Portanto, a propaganda comercial trata-nos como idiotas.
A prefeitura de São Paulo reimpõe a propaganda comercial em espaços públicos, com uma regulamentação eficiente em termos capitalistas: a “cidade limpa” arrecada com propaganda que dá a hora, com anúncio no mobiliário dos serviços de transporte de massa.
Ao continuar a higienização implementada no governo Kassab, a administração Haddad fortalece a troca utilitarista: “cidade limpa” é quando os propagandistas autorizados, pagantes de tributos, assumem a responsabilidade municipal de corrigir a situação de pontos de ônibus depredados e veículos sujos. De poluição visual onipresente, a propaganda passa a ser oligopólio das marcas dirigido a serviços específicos, como ônibus e jardinagem.

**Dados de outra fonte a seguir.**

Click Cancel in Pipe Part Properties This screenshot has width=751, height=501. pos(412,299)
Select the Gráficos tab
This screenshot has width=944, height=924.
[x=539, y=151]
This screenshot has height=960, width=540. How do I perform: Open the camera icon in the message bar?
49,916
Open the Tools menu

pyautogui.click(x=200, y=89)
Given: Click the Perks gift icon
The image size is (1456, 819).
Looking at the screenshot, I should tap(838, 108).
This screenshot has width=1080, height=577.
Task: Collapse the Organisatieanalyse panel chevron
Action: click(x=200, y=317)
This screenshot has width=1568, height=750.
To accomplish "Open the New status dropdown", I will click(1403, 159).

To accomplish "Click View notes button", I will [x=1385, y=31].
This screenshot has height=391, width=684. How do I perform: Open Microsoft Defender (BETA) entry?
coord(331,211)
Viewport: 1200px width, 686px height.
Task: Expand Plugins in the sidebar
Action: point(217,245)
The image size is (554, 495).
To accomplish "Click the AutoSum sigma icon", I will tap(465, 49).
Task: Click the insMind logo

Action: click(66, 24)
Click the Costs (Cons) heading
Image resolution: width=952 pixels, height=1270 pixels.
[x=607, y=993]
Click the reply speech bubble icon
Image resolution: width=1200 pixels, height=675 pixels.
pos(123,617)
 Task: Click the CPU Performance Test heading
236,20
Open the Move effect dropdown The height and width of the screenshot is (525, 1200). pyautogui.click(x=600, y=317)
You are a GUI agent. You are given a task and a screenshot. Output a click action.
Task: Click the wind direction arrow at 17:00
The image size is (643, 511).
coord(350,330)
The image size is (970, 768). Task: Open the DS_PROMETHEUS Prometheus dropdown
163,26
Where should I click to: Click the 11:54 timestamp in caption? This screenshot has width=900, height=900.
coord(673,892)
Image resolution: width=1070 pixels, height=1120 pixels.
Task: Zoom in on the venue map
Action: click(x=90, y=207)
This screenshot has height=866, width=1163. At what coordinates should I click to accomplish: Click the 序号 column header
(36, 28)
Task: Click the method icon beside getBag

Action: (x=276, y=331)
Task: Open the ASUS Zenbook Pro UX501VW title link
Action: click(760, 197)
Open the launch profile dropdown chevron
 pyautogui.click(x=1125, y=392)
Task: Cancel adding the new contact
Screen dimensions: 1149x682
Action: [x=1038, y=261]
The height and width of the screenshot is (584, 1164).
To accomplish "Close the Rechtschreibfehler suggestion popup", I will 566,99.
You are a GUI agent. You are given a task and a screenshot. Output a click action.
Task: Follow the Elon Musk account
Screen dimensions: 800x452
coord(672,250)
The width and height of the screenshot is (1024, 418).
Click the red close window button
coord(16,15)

Ninguém quer ser um idiota. Além de propaganda nas alças com que o passageiro tenta se equilibrar na trepidação, quando o carro não está tão cheio que as dispense, fala-se em distribuição de brindes (e propaganda). Uma regulamentação que permita propaganda ostensiva nos ônibus pode fazer muita gente se sentir idiota.
Alguns podem prescindir ao “tratamento de idiota” nos ônibus, deixando-os, em favor de caminhar ou, na maioria dos casos, colocar mais um veículo particular na rua.
É assim que se desenvolve uma desigualdade na capital paulista: a de propaganda, entre os “idiotas” que aceitam (e precisam aceitar, por falta de opção) a maquiagem do serviço público insuficiente, de um lado, e os “espertos” que puderem escolher carro, moto (com consequências diferentes, inclusive no tratamento publicitário). A expressão “esperteza”, popular no Brasil, opõe-se a “idiotice”, mas pode ser algo bom ou mau.
Os publicitários já levam em conta, em suas campanhas, as classes sociais do público; a diferença é só o tratamento diferenciado dado aos cidadãos de acordo com os meios de transporte que podem escolher. Na prática, uma continuidade na política de tratar os mais pobres como idiotas e os mais abastados como espertos.